Language Packs & Tokenization
TileTangle treats language behaviour as data. The same engine can validate English crosswords, Hebrew crosswords, emoji anagrams, or half-width Japanese tiles—no code changes required.
Tip: Build dictionaries with the Rust API when you need advanced normalization or custom tokenizers, then reuse the compiled artifacts (FST, DAWG, GADDAG) from Python, WASM, Unity, or Godot.

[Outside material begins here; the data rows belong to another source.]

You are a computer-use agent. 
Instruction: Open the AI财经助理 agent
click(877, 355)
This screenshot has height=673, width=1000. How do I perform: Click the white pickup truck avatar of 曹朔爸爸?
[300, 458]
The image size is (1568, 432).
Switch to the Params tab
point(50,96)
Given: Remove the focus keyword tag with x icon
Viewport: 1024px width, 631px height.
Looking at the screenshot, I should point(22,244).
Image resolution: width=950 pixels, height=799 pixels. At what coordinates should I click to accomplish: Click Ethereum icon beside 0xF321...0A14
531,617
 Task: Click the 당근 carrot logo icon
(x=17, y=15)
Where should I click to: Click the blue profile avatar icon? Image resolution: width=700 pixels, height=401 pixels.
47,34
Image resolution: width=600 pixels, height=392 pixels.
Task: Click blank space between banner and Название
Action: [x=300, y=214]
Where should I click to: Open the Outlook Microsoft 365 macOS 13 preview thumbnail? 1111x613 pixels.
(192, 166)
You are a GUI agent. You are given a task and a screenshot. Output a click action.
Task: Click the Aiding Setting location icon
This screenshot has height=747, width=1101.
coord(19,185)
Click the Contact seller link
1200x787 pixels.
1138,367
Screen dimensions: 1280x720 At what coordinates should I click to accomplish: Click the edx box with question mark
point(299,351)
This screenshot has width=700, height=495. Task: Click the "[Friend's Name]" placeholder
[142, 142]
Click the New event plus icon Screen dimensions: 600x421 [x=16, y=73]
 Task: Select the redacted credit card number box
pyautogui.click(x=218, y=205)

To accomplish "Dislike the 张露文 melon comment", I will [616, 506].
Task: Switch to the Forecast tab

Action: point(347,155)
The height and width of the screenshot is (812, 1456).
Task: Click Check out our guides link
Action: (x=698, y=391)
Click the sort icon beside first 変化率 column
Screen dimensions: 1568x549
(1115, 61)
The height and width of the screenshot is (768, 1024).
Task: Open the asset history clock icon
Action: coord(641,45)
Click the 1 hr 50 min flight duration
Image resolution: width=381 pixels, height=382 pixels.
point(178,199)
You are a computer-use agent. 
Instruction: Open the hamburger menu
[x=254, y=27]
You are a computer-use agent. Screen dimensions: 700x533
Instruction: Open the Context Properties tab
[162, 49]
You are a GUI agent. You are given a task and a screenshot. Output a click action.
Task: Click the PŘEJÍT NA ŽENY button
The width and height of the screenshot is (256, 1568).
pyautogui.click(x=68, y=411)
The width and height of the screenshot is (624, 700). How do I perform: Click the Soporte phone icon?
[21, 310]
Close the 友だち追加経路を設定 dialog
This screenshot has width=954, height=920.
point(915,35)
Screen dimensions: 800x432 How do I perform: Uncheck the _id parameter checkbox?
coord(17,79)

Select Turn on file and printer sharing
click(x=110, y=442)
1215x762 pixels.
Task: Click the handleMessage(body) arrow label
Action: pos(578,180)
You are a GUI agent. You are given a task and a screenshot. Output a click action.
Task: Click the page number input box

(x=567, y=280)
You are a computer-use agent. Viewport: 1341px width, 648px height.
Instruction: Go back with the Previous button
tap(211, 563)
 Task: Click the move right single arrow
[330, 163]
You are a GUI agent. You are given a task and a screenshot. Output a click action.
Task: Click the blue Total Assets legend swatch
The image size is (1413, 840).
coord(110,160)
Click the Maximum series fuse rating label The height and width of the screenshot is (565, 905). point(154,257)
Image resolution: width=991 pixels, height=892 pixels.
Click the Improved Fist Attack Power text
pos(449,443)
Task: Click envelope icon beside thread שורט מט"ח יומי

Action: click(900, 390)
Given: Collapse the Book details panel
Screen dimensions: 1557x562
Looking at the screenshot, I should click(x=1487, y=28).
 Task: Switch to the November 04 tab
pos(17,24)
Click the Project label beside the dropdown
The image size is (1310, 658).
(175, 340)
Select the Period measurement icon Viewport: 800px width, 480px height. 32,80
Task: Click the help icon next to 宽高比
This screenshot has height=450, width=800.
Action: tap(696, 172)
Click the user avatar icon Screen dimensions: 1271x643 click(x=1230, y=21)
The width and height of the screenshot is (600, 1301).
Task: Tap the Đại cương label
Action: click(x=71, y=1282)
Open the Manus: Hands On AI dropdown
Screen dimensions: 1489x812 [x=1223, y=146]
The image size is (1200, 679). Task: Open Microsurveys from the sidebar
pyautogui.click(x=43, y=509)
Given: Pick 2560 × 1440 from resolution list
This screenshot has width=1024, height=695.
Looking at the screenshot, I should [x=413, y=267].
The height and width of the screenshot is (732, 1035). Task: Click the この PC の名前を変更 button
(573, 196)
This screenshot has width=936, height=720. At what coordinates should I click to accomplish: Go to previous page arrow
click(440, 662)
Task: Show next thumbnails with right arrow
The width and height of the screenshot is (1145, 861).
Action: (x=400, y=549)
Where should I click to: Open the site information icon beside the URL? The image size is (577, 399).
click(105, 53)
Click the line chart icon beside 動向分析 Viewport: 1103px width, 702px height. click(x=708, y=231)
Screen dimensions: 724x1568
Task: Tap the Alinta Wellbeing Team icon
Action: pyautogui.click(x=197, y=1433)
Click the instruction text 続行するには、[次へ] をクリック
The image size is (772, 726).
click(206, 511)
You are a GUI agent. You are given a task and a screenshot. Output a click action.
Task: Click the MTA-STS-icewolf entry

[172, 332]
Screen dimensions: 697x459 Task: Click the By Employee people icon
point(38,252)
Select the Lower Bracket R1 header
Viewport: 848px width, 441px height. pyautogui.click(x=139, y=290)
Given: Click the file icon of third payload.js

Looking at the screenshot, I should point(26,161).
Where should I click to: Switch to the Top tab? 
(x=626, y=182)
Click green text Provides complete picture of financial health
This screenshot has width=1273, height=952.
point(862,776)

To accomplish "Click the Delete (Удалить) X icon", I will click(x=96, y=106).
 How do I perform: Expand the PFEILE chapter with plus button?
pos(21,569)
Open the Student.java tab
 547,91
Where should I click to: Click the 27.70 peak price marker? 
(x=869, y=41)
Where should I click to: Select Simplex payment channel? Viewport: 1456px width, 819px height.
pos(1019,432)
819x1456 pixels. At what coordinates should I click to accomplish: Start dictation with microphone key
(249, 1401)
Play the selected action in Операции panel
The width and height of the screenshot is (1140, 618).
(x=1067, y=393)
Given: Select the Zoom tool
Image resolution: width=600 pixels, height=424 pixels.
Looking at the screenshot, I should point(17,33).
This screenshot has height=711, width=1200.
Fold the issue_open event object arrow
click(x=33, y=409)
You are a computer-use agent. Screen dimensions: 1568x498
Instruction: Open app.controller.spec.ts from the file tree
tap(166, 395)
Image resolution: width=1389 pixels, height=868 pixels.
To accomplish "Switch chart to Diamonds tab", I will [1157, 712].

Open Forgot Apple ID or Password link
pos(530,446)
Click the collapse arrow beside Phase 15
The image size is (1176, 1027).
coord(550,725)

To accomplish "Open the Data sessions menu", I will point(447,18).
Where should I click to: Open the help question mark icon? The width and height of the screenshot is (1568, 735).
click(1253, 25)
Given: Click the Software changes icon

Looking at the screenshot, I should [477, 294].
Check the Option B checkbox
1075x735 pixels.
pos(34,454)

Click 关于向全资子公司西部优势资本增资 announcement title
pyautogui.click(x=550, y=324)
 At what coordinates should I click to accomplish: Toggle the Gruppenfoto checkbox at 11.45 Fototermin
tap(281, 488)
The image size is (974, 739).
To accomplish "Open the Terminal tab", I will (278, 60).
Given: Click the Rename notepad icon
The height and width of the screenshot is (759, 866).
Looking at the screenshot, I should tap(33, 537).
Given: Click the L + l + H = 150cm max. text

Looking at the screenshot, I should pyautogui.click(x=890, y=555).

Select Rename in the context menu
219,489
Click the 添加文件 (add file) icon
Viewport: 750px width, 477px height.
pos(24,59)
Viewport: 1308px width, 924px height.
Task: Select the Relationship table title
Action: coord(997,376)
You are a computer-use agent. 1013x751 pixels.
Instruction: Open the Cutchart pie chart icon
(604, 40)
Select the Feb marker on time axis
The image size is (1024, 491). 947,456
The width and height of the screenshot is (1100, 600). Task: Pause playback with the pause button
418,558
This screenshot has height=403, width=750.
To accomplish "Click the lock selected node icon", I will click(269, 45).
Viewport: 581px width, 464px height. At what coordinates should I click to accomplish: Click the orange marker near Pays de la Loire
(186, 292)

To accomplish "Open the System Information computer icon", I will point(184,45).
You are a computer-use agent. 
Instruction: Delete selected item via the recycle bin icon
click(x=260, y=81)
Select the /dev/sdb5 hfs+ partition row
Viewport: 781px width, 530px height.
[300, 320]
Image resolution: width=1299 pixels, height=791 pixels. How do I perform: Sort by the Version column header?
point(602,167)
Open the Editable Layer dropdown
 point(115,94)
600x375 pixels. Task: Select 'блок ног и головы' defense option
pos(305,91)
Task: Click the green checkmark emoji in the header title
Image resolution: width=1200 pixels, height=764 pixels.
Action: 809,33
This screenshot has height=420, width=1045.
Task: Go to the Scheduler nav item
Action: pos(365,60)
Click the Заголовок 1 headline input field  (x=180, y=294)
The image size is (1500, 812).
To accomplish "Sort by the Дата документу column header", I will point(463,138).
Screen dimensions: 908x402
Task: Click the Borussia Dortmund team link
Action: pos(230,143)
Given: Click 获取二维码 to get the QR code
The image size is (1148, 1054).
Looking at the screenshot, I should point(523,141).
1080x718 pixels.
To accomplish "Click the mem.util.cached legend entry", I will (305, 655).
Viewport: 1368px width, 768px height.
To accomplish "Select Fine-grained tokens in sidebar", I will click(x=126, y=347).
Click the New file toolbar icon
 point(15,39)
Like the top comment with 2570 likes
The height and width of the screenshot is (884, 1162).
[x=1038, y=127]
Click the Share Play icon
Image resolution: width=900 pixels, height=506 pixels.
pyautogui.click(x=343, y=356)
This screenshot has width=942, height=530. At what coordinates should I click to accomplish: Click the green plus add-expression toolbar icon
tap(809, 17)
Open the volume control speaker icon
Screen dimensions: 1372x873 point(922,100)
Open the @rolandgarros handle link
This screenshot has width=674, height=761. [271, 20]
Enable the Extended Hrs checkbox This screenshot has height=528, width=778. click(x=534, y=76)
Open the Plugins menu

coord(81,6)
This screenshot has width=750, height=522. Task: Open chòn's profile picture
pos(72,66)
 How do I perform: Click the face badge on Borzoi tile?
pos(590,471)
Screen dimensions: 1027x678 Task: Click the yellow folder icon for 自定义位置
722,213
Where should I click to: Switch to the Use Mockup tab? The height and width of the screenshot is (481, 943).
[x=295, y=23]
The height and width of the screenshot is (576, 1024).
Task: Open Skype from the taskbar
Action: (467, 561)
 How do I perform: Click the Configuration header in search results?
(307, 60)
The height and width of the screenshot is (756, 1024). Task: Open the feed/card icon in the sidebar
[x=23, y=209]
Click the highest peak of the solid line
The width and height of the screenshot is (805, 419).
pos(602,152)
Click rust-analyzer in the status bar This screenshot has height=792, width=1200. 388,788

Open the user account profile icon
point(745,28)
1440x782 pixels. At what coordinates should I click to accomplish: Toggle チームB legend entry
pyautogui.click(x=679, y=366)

Normalization & case-folding
DictionaryOptions controls how input words are normalized before being stored. NFC is the default,
but you can opt into NFKC (useful for ligatures and half-width kana) or disable case folding entirely.
use tiletangle_engine::{DictionaryOptions, FstDictionary, NormalizationMode, TokenizerRef};
let opts = DictionaryOptions {
norm: NormalizationMode::NFKC,
case_fold: false,
tokenizer: TokenizerRef::default(),
min_len: None,
max_len: None,
};
let dict = FstDictionary::from_words_opts(words, opts);
With this configuration a tile placed as "パ" matches the dictionary entry "パ".
Reading direction
Set CrosswordRules::reading_dir to ReadingDirection::RTL for scripts like Hebrew or Arabic. The
validation and scoring pipeline now reads horizontal words right-to-left while continuing to render
on a standard grid. WASM/Unity/Godot expose set_reading_direction(rtl) for the same behaviour.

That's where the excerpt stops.